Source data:
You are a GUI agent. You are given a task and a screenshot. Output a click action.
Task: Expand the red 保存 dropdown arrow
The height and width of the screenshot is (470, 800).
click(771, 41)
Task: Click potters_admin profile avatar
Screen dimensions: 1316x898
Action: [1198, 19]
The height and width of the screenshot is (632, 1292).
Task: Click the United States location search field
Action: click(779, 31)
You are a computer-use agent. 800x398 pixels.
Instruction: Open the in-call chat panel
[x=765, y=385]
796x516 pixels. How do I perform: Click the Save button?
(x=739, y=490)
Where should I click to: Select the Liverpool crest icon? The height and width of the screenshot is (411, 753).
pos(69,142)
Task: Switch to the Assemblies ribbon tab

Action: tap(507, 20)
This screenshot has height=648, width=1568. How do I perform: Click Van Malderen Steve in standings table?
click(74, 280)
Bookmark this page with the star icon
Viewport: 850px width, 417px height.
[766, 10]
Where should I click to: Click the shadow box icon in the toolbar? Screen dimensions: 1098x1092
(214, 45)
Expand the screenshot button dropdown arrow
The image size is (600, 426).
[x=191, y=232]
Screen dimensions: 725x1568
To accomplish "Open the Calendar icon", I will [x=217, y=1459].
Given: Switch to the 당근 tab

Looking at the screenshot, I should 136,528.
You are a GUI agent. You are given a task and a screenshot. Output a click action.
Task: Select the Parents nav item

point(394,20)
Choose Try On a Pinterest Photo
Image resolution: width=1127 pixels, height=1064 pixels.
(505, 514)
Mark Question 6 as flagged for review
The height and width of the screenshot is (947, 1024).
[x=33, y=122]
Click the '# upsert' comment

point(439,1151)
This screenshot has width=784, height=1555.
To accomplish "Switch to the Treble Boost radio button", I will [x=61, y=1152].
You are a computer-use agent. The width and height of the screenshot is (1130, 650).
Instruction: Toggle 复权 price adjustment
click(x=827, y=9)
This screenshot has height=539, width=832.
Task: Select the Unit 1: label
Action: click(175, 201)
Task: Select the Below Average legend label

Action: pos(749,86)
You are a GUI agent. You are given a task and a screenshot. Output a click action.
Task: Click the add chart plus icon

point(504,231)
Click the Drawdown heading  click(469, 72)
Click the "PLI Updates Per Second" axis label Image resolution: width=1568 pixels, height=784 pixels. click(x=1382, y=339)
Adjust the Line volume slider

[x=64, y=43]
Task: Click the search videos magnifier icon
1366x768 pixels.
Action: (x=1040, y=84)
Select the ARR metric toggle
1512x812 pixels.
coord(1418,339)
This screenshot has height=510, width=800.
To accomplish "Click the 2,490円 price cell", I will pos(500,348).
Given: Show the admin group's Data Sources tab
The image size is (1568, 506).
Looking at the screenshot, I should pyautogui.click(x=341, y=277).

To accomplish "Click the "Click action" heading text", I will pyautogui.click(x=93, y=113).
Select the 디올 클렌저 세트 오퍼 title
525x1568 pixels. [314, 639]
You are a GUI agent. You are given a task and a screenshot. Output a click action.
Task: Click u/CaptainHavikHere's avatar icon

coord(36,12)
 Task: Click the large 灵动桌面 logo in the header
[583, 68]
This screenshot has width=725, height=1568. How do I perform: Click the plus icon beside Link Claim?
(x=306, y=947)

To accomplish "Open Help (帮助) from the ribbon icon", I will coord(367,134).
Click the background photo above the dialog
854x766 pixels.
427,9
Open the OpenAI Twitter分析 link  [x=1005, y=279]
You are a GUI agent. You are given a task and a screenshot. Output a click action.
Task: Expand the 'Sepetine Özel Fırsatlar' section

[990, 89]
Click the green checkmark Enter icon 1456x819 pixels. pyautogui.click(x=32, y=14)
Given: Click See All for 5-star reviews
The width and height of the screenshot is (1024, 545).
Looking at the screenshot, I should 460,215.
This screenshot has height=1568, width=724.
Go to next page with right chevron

• Work request: Where in the records does the word "heading" appear? Copy each line that holds it.

• Written response:
Click the Drawdown heading  click(469, 72)
To accomplish "Click the "Click action" heading text", I will pyautogui.click(x=93, y=113).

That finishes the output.